[Collected data]
————
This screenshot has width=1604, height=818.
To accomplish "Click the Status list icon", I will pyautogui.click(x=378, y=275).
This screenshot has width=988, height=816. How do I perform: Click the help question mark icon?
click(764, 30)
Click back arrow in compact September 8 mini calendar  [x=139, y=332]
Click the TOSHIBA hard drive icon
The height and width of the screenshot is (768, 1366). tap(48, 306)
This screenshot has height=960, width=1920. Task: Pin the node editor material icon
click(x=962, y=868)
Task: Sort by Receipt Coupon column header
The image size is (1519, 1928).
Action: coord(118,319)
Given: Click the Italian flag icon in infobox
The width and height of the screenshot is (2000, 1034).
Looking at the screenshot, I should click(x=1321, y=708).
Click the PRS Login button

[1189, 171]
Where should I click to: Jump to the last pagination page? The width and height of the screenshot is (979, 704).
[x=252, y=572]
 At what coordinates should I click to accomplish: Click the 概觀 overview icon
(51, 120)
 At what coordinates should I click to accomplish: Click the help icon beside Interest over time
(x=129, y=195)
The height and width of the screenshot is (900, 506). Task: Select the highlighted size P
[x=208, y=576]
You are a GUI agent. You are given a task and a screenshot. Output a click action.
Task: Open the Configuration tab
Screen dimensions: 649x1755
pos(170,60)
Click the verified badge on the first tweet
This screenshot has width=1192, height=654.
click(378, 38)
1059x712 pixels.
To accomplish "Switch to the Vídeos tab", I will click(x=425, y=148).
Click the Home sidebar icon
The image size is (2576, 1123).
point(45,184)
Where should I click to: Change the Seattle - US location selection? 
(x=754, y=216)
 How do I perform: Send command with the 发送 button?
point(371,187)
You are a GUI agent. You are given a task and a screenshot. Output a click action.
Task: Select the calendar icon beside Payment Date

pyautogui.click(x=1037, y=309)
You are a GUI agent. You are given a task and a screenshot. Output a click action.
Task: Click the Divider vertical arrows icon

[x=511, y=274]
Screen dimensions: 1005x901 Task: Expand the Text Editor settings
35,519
————
> Your goal: Beginning with the line that holds "Screen dimensions: 1005x901", copy the entries exactly to their last line, and leave out every earlier line.

> Your response:
Screen dimensions: 1005x901 Task: Expand the Text Editor settings
35,519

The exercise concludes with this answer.